StarVC: A Unified Auto-Regressive Framework for Joint Text and Speech Generation in Voice Conversion
1. Abstract
Voice Conversion (VC) modifies speech to match a target speaker while preserving linguistic content. Traditional methods usually extract speaker information directly from speech while neglecting the explicit utilization of linguistic content. Since VC fundamentally involves disentangling speaker identity from linguistic content, leveraging structured semantic features could enhance conversion performance. However, previous attempts to incorporate semantic features into VC have shown limited effectiveness, motivating the integration of explicit text modeling. We propose StarVC, a unified autoregressive VC framework that first predicts text tokens before synthesizing acoustic features. The experiments demonstrate that StarVC outperforms conventional VC methods in preserving both linguistic content (i.e., WER) and speaker characteristics (i.e., SECS and MOS).
2. Computational Metrics
Table 1: Objective Evaluation of StarVC and Baselines (including Ablations)
SECS-Res and SECS-Wavlm are SECS metrics from Resemblyzer and a fine-tuned WavLM, respectively.
WER-Text and CER-Text evaluate the text generated by StarVC at word-level and character-level accuracy.
Bold values indicate the best results, and underlined values indicate the second-best results.
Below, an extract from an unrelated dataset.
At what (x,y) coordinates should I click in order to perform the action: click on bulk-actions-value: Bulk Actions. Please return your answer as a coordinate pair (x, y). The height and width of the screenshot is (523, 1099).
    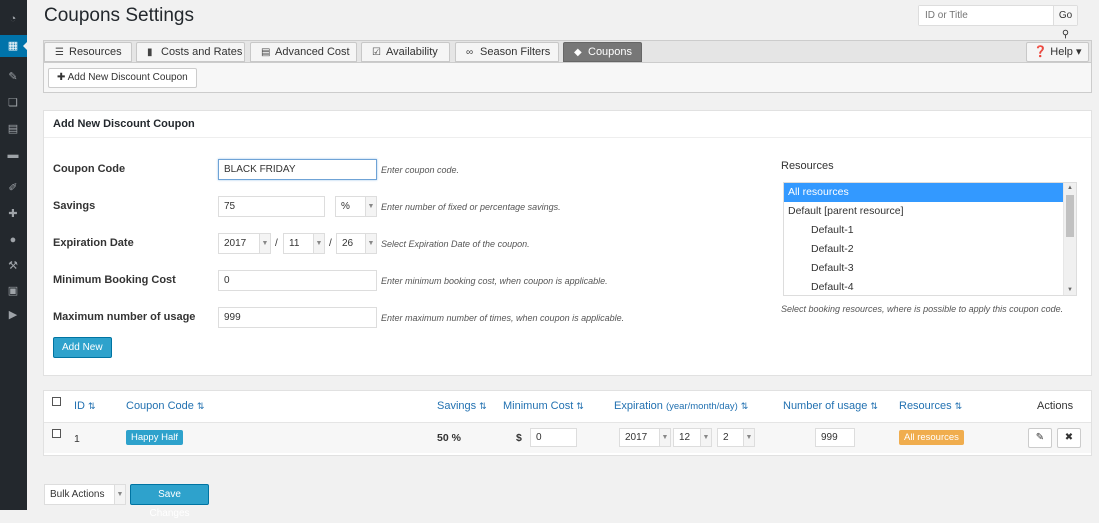
    Looking at the image, I should click on (78, 494).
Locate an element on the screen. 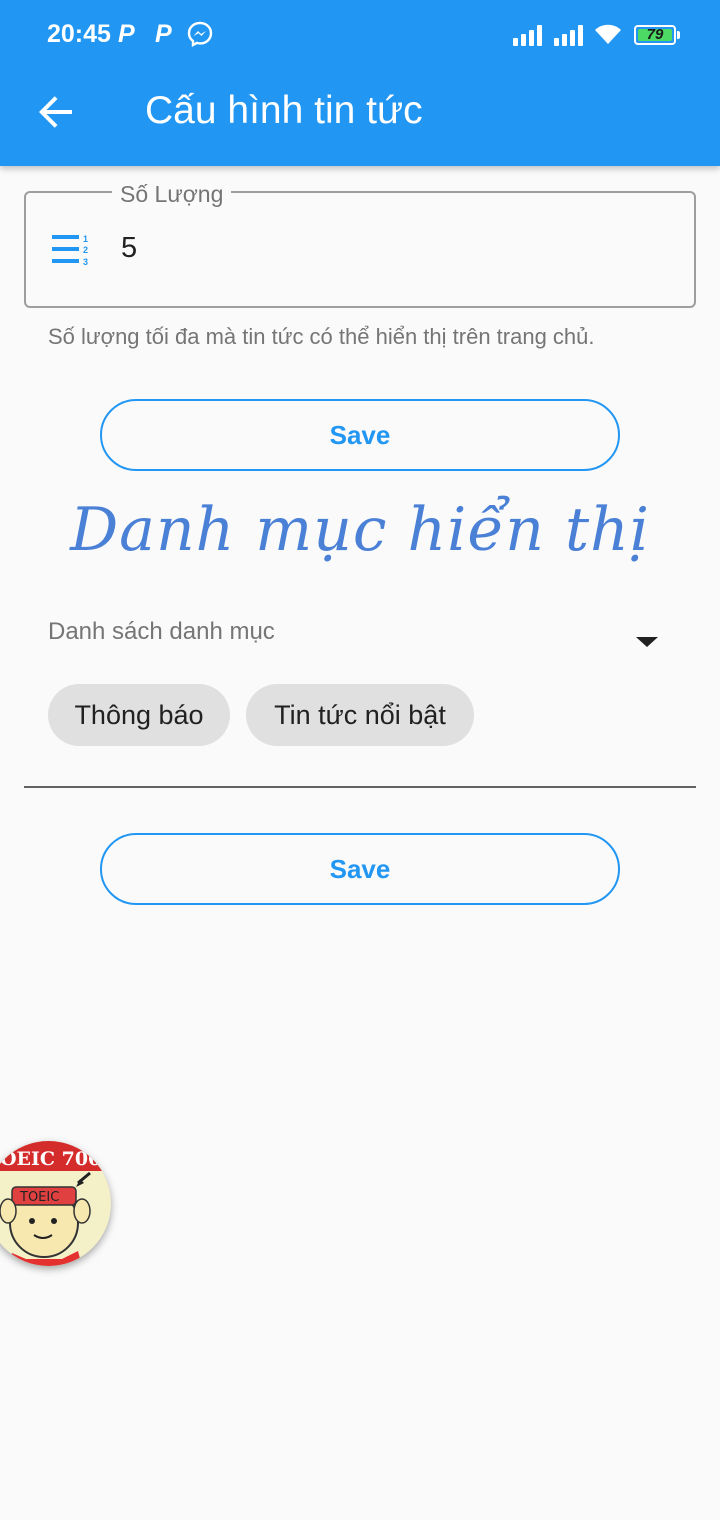  notification-p-icon-2: P is located at coordinates (164, 34).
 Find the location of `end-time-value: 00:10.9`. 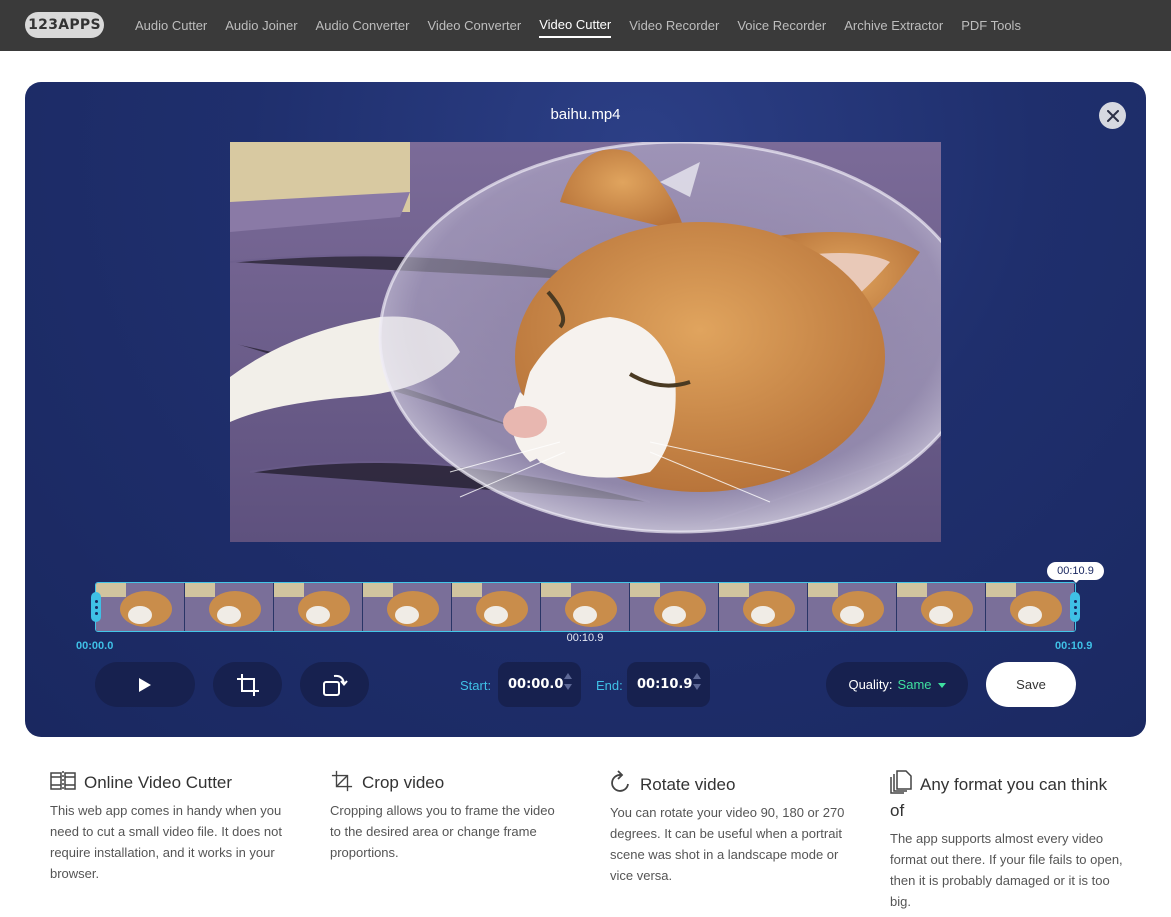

Model | SECS-Res ↑ | SECS-Wavlm ↑ | WER ↓ | WER-Text ↓ | CER ↓ | CER-Text ↓ |
---|---|---|---|---|---|---|
CosyVoice | 0.839 | 0.478 | 8.24% | / | 4.27% | / |
OpenVoice V2 | 0.771 | 0.284 | 8.17% | / | 4.15% | / |
TriAAN-VC | 0.756 | 0.241 | 19.67% | / | 12.18% | / |
StarVC | 0.835 | 0.472 | 6.27% | 4.95% | 4.09% | 1.51% |
-- w/o multi-stage | 0.812 | 0.429 | 7.24% | 5.09% | 4.60% | 1.61% |
-- w/o text token | 0.771 | 0.382 | 7.30% | / | 4.31% | / |
-- smaller model | 0.750 | 0.383 | 8.04% | 5.33% | 5.67% | 1.56% |
Table 2: MOS Evaluation of StarVC and Baselines with 95% confidence interval
Bold values indicate the best results, and underlined values indicate the second-best results.
Model | SMOS ↑ | NMOS ↑ |
---|---|---|
CosyVoice | 3.94 ± 0.09 | 4.15 ± 0.08 |
OpenVoice V2 | 3.97 ± 0.08 | 4.09 ± 0.08 |
TriAAN-VC | 3.25 ± 0.09 | 3.06 ± 0.10 |
StarVC | 3.98 ± 0.08 | 4.17 ± 0.08 |
3. Demo
- TriAAN-VC: A deep-learning-based framework for any-to-any VC, focusing on disentangling linguistic content and target speaker characteristics.[1]
- OpenVoice V2: A large-scale, zero-shot VC model built upon YourTTS.[2]
- CosyVoice: A diffusion-based speech generation approach from Alibaba, featuring a VC variant.[3]
[1] H. J. Park, S. W. Yang, J. S. Kim, W. Shin, and S. W. Han, “Triaan-vc: Triple adaptive attention normalization for any-to-any voice conversion,” in ICASSP 2023-2023 IEEE International Confer-ence on Acoustics, Speech and Signal Processing (ICASSP). IEEE, 2023, pp. 1–5.
[2] Z. Qin, W. Zhao, X. Yu, and X. Sun, “Openvoice: Versatile instant voice cloning,” arXiv preprint arXiv:2312.01479, 2023.
[3] Z. Du, Q. Chen, S. Zhang, K. Hu, H. Lu, Y. Yang, H. Hu,S. Zheng, Y. Gu, Z. Ma et al., “Cosyvoice: A scalable multi-lingual zero-shot text-to-speech synthesizer based on supervised semantic tokens,” arXiv preprint arXiv:2407.05407, 2024.